Incident Management
On-call tooling (PagerDuty, OpsGenie), severity classification, war rooms
Incident management is the structured process of detecting, triaging, communicating, and resolving service degradations with minimal mean time to recovery (MTTR). Tools like PagerDuty and OpsGenie orchestrate on-call routing, escalation, and stakeholder communication. Severity classification (P1–P4) defines response SLAs: P1 (all users impacted) requires a response within minutes, while P4 (cosmetic issue) can wait for business hours.

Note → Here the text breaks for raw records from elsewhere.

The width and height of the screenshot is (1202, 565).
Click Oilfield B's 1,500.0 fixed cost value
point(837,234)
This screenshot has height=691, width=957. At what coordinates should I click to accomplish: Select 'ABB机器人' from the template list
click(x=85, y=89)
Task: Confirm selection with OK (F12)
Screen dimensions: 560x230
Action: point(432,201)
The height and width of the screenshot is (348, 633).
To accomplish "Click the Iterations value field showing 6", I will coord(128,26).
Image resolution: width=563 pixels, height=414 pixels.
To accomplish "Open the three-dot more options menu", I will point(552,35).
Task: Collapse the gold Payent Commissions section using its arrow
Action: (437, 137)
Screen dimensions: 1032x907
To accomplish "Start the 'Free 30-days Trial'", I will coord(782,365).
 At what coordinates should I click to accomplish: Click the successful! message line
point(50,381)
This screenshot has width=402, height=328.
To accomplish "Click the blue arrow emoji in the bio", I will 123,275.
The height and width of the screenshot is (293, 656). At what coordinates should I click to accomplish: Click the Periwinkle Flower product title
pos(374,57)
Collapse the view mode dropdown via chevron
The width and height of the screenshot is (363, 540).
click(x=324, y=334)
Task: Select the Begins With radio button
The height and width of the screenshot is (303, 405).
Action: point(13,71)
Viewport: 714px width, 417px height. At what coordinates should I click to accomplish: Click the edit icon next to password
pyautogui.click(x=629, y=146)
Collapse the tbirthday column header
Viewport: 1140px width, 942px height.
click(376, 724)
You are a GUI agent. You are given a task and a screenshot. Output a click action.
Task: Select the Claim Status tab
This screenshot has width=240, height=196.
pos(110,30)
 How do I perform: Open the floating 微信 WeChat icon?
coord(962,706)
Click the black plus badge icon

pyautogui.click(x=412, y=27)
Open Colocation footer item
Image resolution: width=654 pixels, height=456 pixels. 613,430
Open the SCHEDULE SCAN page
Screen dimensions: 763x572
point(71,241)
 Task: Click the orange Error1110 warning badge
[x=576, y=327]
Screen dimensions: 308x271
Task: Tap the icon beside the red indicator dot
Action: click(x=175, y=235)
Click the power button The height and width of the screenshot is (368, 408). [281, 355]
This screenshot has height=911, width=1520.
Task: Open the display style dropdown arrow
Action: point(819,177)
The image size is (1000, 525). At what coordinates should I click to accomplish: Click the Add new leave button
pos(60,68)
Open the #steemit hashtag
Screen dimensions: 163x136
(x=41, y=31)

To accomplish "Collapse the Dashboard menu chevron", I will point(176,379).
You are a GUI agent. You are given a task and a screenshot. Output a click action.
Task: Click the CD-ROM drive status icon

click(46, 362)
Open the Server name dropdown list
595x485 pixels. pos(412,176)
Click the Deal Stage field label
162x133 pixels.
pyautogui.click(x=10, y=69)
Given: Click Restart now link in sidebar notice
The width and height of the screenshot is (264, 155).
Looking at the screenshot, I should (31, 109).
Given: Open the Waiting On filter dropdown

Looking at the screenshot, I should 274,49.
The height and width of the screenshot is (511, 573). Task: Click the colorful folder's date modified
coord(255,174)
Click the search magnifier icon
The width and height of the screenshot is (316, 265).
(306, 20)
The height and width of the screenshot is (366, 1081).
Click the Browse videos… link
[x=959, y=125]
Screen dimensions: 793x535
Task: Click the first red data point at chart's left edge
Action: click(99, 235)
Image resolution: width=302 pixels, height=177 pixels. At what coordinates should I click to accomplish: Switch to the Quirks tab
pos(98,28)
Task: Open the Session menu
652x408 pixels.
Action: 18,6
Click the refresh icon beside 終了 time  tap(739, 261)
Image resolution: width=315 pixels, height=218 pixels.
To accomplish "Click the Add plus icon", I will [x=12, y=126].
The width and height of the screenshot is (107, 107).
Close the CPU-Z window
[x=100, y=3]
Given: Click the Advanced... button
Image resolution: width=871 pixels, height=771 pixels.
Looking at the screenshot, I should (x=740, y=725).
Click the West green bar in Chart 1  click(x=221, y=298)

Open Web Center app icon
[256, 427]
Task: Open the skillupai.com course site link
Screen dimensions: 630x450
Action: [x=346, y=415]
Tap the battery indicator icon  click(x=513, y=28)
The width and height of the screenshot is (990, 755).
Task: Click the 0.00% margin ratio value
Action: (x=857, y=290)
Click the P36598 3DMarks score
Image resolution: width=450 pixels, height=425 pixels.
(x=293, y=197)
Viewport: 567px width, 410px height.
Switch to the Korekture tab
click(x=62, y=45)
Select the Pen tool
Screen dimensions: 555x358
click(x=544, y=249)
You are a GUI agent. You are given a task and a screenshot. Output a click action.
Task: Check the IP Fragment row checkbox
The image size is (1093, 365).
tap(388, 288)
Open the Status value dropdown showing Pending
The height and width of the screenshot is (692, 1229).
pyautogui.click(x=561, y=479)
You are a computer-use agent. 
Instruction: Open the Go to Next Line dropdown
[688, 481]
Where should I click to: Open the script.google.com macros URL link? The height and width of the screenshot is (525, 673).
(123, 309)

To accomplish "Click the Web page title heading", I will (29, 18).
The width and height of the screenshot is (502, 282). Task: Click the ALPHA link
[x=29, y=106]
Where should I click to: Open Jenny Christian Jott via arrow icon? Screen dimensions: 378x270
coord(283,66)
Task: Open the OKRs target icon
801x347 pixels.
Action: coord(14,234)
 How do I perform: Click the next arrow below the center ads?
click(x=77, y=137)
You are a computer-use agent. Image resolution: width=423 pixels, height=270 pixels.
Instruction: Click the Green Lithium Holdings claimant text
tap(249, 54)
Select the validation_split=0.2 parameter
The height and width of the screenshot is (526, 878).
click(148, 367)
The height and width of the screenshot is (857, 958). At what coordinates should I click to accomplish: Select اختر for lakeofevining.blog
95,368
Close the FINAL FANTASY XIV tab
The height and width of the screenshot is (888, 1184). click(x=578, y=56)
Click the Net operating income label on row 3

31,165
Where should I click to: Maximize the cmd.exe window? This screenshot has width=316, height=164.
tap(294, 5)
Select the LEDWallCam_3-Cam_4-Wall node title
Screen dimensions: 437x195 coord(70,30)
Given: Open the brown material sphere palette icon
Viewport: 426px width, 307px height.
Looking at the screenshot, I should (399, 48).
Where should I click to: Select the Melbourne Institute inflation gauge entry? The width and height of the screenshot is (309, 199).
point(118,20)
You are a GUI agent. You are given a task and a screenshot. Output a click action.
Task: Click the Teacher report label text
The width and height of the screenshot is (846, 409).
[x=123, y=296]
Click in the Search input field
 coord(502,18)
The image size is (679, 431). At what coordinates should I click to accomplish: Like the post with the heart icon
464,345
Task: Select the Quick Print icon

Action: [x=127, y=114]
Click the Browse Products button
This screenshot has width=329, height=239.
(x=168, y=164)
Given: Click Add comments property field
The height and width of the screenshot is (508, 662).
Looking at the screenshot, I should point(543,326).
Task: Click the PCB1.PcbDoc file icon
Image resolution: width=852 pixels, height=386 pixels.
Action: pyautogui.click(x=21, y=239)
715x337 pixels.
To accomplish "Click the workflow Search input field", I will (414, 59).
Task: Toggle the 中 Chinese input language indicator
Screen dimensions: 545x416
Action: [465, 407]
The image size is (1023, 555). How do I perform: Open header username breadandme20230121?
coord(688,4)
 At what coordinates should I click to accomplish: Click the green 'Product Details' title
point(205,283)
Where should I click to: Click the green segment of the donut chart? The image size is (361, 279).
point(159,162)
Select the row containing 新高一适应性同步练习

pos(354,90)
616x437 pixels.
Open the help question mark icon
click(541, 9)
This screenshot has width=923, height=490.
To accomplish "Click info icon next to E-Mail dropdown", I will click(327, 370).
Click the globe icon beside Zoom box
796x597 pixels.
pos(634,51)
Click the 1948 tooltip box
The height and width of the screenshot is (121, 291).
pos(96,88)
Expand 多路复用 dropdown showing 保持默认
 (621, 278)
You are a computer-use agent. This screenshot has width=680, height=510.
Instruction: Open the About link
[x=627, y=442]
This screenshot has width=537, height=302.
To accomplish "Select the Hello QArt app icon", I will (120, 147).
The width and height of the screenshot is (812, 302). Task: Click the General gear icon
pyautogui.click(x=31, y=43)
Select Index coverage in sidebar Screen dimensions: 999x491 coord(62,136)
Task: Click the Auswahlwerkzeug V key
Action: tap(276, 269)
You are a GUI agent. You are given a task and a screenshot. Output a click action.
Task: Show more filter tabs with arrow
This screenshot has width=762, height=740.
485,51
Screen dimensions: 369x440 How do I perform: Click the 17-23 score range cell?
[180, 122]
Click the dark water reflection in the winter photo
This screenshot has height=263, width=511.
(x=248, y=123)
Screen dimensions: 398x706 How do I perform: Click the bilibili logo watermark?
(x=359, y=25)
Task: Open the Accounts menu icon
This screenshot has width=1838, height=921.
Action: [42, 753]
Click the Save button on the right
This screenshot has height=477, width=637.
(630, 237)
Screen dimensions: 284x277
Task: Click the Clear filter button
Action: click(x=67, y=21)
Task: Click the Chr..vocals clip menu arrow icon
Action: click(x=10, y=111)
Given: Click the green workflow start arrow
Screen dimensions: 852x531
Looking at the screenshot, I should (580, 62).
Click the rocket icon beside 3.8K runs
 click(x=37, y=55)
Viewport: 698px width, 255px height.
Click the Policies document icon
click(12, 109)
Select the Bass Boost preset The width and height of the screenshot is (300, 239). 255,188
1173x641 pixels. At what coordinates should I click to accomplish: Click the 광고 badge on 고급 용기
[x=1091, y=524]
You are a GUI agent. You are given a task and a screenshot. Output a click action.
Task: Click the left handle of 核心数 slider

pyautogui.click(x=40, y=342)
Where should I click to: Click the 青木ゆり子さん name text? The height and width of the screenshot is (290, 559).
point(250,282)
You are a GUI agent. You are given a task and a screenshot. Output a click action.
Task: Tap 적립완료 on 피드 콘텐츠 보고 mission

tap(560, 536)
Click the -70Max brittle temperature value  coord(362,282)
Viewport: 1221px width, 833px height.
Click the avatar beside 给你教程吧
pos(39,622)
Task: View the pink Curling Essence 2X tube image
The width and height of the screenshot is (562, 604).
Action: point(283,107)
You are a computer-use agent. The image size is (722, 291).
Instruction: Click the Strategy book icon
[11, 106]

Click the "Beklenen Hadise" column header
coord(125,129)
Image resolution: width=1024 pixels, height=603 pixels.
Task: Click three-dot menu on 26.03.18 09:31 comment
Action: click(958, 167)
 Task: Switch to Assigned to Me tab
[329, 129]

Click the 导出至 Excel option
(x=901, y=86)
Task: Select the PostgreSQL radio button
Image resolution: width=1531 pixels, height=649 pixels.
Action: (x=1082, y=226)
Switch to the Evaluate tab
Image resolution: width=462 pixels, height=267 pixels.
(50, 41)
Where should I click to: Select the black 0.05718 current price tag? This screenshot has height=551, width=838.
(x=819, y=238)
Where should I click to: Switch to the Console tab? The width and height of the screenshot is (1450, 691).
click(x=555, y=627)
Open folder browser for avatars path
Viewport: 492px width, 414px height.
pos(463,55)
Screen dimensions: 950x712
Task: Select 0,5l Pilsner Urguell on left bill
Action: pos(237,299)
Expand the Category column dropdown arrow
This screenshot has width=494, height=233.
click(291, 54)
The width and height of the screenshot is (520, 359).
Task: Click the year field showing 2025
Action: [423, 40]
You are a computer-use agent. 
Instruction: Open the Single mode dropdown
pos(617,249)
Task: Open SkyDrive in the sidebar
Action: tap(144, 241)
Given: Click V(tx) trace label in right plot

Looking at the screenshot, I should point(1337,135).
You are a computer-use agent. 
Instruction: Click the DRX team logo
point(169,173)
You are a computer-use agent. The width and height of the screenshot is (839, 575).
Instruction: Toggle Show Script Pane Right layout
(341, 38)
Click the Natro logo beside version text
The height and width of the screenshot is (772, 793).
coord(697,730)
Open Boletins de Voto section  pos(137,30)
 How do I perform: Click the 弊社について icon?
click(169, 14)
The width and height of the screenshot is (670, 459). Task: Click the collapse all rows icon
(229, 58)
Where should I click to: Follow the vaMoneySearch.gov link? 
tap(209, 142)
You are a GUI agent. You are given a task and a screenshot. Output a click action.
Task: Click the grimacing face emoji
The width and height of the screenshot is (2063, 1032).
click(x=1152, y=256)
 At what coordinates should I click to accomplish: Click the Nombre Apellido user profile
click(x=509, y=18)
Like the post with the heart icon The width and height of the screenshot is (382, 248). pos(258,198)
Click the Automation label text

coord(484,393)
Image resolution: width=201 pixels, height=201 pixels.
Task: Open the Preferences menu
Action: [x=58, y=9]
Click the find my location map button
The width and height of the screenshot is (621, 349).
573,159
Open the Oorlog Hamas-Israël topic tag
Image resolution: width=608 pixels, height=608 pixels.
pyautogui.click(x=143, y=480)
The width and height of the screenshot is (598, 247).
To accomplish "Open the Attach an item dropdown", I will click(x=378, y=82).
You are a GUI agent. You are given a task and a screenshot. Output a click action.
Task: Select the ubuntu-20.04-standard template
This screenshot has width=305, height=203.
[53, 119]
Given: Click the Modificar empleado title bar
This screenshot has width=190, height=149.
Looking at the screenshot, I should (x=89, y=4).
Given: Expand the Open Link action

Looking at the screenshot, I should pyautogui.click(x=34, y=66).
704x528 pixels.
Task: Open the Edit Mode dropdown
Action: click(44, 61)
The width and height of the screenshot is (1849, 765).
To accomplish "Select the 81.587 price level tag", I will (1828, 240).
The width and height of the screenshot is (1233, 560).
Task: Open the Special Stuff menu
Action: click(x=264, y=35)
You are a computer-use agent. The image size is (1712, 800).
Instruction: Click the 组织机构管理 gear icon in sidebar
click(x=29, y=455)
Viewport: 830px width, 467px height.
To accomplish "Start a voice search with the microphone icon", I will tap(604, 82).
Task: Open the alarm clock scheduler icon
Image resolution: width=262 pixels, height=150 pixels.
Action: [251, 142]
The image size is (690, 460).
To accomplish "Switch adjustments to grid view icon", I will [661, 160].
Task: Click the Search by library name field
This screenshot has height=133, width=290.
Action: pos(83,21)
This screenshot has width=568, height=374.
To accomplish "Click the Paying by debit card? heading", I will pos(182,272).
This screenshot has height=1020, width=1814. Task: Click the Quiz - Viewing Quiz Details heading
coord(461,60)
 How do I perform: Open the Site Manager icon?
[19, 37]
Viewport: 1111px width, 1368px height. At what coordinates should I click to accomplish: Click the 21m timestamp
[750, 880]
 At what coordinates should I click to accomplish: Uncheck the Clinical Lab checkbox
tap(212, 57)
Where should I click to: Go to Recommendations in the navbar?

War rooms (incident bridges — Zoom/Slack channels) bring the incident commander, domain experts, and communications lead together with clear role separation to prevent confusion and duplicate work.
Key Points
- Incident commander (IC) role: single decision-maker who coordinates investigation, avoids doing the work themselves, and drives toward mitigation — borrowed from aviation and military frameworks
- PagerDuty escalation policies: primary on-call → secondary (after 5 min no-ack) → manager (after 15 min) → all-hands bridge; configure per service with different policies for P1 vs P3
- Severity matrix: P1 = complete outage or >20% users impacted, 15-min ack SLA; P2 = major degradation, 30-min ack; P3 = partial degradation, 2-hour ack; P4 = minor/cosmetic, next-business-day
- Communications lead role: drafts external status page updates every 15–30 minutes during P1/P2; keeps executives informed without interrupting engineering investigation
- Triage hierarchy: verify alert is real → define customer impact → identify blast radius → choose mitigation path (rollback fastest) → implement fix → monitor for 30 minutes → close
- Rollback first principle: if a deploy preceded the incident by < 30 minutes, roll back immediately without investigation — restores service in minutes vs hours of root cause analysis
- Slack incident channels: auto-created with naming convention #incident-YYYY-MM-DD-<service>; archived post-incident; all decisions logged for postmortem timeline reconstruction
- MTTR benchmarks: Google SRE target < 30 minutes for P1; industry median is 4.2 hours (Atlassian State of Incident Management 2023); achieving < 1 hour requires practiced runbooks and game days
Real-World Example
GitHub uses an Incident Management framework with a dedicated Incident Commander rotation (separate from on-call engineering); their public status page updates are scripted templates filled in by the comms lead, not engineers — this practice reduced customer confusion during the 2018 and 2022 major outages.